慣れた手つきで車体のパーツを外し、シートの上に部品ごとにまとめる。
「少し熱いですから、気をつけてくださいね☆」
アダマンタイトをコテにつけ、コアに渡してやる。
「うむ、では破損が酷いところから始めるとしよう」
磨り減って緩んだネジの周りにアダマンタイトをつけ、ピッタリとはまるようにコテの先で形を整える。

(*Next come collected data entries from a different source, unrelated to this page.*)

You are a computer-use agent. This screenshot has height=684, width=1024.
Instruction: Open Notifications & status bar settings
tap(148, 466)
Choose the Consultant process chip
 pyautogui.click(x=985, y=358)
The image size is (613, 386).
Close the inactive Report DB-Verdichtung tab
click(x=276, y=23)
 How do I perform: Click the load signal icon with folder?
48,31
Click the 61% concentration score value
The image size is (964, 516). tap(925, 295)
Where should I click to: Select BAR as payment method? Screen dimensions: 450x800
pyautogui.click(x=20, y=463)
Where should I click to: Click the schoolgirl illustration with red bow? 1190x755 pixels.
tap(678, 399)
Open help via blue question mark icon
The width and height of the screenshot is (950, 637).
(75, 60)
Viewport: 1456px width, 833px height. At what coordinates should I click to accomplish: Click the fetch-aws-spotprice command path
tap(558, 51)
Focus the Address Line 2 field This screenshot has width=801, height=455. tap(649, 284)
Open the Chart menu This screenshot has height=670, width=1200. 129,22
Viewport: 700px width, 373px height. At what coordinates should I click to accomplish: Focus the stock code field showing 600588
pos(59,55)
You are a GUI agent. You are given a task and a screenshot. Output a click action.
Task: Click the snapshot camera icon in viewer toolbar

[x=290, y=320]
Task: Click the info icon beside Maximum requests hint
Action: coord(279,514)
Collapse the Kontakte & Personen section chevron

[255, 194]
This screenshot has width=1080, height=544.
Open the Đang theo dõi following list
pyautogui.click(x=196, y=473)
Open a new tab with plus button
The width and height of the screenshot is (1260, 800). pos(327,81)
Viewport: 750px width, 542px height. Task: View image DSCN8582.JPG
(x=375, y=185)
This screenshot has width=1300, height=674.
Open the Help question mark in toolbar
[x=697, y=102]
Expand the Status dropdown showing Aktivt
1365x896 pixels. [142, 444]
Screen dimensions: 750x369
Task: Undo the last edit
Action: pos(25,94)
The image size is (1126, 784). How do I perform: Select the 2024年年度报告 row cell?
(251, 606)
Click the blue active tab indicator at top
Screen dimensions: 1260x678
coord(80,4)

「慎重に運んでもらったおかげで、使えないほぼないな。亀裂などを直して、組み立て直せばよいか」
黙々と列車の下側の修理をしているコアだったか、4車両分の修理に1週間近くかかってしまった。
「ふぅ、今日から外装の工事だな」
「これ内装の工事予定の図面なんだけど、見てくれるかな?」
八雲と一緒に作った設計図を弥十郎がコアに渡す。
「ほうー…なかなか造り込まれているようだが…。期間的に可能なのか?」
「そこが悩みどころでもあるね」
「ふむ、1番後ろの車両は展望の窓を大きくするのか?アダマンタイトの熱で、元の金属を溶かしつつ…。厚みをもたせたような感じで整えればよいのか」
「頼めるかな?」
「皆が喜ぶならば、私が工事を行おう!」
ぐっと親指を立ててニッと笑ってみせる。
「ほう…防弾ガラスをはめるのだな。ならば、それなりの厚みが必要となるな」
メジャーで幅を計り、調節する場所に目印用の付箋をつける。
「持ち手が長めのコテにアダマンタイトをくれないか?本体の方のデザインの調節が必要らしいから、温度は高めにしてもらいたい」
「かなりあつーくしてありますよ☆」
詩穂はニッコリと微笑んで言い、たっぷりとアダマンタイトをコテにつける。
熱された金属はさっきよりも鮮明に輝き、水色のような色合いになる。
コアはそれを受け取るとドアが外された部分に、ジュッとつけて押し伸ばす。
「ドラゴランダー、使わない座席の土台をこっちに運んでくれないか」
「グァァアァ!(持ってきてやったぞ!)」
「これをアタマンタイトの熱で溶かし、足りない部分へ補強しよう!」
1万度以上ありそうな熱気を放つ金属をつけたコテを、使われない部品に押しあてると、ドロリと溶ける。
溶けた金属をくっつけて、ガラスの枠に足りない部分や、厚みをもたせるために補強する。
「他の窓も枠を広げなければならないか」
「これが1等車両になるんですね?」
「あぁ、そのようだ」
「どんな感じになるのか楽しいです☆1番後ろのスイートは、1人用の個室のように見えますねー…」
「なにやら貴族的な考えも入っているようだから、そうかもな」
「1等車両は何人も泊まれないんですね?」
「宿泊する者によるのでは?展望にしても、1人で泊まる決まりはないようだ」
「それなら友たちと一緒に泊まったりしやすいです☆クリマスパーティーには参加するんですか?」
「この体格では、入れるかどうかだな」
「ちぎのたくらみのスキルを使うという手があります☆」
小さくなれば問題ないですよ☆が言う。
「うぅむ、考えておこう」
会話していると窓枠がだんだんと冷え、スミスハンマーでも叩ける温度にまでなった。
水色に輝いていた金属は黒に近い青色となり、地の色合いによく馴染んでいる。
「かたまりきらないうちに、形を整えねばな」
カーン…コーン、カーンカーンッ。
ハンマーで叩く度に、駅の周辺まで金属音が響く。
「ガアアアァァァァ…」
何もすることがなくなってしまったドラゴランダーは、大きな欠伸をする。
「グァアァ…ガァアァ。(…それにしても平和だな。ハンマーの音が…我を眠りに…いざな…)」
最後まで言い終わる前にパタンッと倒れて眠ってしまった。